- Work instruction
Starting with the line that contains "Instruction: Open the Admissions" and stopping after the line that contains "Click the Fixed Broadband latency icon", return each line below exactly as written, with no others.

◇ ◇ ◇ ◇ ◇ ◇ ◇

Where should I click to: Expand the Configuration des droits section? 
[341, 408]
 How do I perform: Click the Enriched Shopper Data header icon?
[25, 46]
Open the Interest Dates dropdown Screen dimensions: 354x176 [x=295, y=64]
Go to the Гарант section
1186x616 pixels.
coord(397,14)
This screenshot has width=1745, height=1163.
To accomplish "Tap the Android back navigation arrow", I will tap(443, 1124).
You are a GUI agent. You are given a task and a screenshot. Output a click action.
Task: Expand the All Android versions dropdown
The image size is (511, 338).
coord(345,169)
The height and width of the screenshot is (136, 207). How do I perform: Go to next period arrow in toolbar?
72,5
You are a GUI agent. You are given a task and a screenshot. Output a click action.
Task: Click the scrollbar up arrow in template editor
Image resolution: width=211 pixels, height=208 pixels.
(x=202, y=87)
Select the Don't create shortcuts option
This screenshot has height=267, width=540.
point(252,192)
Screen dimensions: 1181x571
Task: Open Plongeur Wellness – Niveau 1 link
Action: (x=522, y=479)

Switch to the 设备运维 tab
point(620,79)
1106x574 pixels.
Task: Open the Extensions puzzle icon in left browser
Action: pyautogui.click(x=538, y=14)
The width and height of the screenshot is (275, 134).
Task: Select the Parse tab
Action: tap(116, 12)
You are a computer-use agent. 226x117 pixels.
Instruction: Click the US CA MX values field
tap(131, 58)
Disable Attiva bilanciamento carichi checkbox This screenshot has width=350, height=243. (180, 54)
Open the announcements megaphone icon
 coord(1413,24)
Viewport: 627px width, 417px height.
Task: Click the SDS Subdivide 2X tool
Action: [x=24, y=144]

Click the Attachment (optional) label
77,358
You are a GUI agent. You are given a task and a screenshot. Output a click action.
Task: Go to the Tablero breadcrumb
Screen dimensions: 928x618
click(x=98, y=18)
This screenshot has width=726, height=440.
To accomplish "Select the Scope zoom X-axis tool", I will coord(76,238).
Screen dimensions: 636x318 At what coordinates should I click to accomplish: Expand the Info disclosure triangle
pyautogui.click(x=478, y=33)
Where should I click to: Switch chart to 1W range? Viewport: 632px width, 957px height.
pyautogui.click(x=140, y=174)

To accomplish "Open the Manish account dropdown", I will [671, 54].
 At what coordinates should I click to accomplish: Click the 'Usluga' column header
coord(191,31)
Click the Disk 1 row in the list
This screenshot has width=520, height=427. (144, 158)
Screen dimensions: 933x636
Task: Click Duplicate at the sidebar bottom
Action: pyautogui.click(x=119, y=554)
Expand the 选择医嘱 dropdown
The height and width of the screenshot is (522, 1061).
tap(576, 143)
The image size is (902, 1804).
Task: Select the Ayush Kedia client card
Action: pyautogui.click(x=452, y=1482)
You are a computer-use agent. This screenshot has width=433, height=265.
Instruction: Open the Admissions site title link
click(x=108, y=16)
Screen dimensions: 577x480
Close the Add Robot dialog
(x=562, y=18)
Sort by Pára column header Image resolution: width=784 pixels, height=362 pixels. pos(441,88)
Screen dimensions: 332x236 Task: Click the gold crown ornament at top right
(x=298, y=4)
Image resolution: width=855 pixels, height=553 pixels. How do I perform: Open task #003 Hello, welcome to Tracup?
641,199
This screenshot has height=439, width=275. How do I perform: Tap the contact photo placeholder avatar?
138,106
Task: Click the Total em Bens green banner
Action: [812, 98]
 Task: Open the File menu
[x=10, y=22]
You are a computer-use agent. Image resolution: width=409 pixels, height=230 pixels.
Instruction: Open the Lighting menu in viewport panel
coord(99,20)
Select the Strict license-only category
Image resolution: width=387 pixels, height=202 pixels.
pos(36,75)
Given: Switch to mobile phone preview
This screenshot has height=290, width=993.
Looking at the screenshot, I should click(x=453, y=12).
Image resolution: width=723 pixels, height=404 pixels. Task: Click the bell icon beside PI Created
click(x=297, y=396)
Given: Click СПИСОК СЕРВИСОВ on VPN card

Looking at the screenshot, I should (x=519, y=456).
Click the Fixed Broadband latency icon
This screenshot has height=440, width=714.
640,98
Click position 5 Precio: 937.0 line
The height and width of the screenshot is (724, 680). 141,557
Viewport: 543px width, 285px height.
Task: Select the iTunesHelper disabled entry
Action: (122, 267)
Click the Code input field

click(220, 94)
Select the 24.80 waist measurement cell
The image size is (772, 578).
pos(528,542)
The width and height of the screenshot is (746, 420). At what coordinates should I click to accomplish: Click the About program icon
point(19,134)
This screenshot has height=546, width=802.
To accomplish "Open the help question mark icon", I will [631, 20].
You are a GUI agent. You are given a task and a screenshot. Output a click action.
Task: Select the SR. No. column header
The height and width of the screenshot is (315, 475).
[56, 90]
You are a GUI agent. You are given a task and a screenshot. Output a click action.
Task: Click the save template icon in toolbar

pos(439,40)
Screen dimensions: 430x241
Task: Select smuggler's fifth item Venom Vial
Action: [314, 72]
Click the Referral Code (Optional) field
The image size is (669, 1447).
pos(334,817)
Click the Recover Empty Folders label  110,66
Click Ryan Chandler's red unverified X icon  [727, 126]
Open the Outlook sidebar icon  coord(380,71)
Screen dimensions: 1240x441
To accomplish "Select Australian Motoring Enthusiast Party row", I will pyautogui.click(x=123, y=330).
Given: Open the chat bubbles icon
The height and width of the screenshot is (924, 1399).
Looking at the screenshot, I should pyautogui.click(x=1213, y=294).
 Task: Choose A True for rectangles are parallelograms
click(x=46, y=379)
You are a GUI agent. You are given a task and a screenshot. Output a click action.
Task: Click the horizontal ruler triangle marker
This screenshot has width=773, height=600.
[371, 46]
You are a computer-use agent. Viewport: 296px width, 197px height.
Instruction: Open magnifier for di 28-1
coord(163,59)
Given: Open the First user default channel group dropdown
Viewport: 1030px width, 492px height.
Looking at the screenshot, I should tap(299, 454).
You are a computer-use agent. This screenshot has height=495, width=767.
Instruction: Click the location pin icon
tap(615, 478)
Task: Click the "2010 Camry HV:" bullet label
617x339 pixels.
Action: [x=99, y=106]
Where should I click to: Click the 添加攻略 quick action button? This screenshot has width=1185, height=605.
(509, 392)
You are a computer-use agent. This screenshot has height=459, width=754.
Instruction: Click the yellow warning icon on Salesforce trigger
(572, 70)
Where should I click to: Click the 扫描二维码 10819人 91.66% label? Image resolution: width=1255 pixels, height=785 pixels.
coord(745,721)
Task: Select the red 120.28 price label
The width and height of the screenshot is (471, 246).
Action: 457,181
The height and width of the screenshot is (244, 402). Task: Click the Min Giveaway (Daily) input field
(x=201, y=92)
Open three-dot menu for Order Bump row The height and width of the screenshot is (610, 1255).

◇ ◇ ◇ ◇ ◇ ◇ ◇

- The answer
Instruction: Open the Admissions site title link
click(x=108, y=16)
Screen dimensions: 577x480
Close the Add Robot dialog
(x=562, y=18)
Sort by Pára column header Image resolution: width=784 pixels, height=362 pixels. pos(441,88)
Screen dimensions: 332x236 Task: Click the gold crown ornament at top right
(x=298, y=4)
Image resolution: width=855 pixels, height=553 pixels. How do I perform: Open task #003 Hello, welcome to Tracup?
641,199
This screenshot has height=439, width=275. How do I perform: Tap the contact photo placeholder avatar?
138,106
Task: Click the Total em Bens green banner
Action: [812, 98]
 Task: Open the File menu
[x=10, y=22]
You are a computer-use agent. Image resolution: width=409 pixels, height=230 pixels.
Instruction: Open the Lighting menu in viewport panel
coord(99,20)
Select the Strict license-only category
Image resolution: width=387 pixels, height=202 pixels.
pos(36,75)
Given: Switch to mobile phone preview
This screenshot has height=290, width=993.
Looking at the screenshot, I should click(x=453, y=12).
Image resolution: width=723 pixels, height=404 pixels. Task: Click the bell icon beside PI Created
click(x=297, y=396)
Given: Click СПИСОК СЕРВИСОВ on VPN card

Looking at the screenshot, I should (x=519, y=456).
Click the Fixed Broadband latency icon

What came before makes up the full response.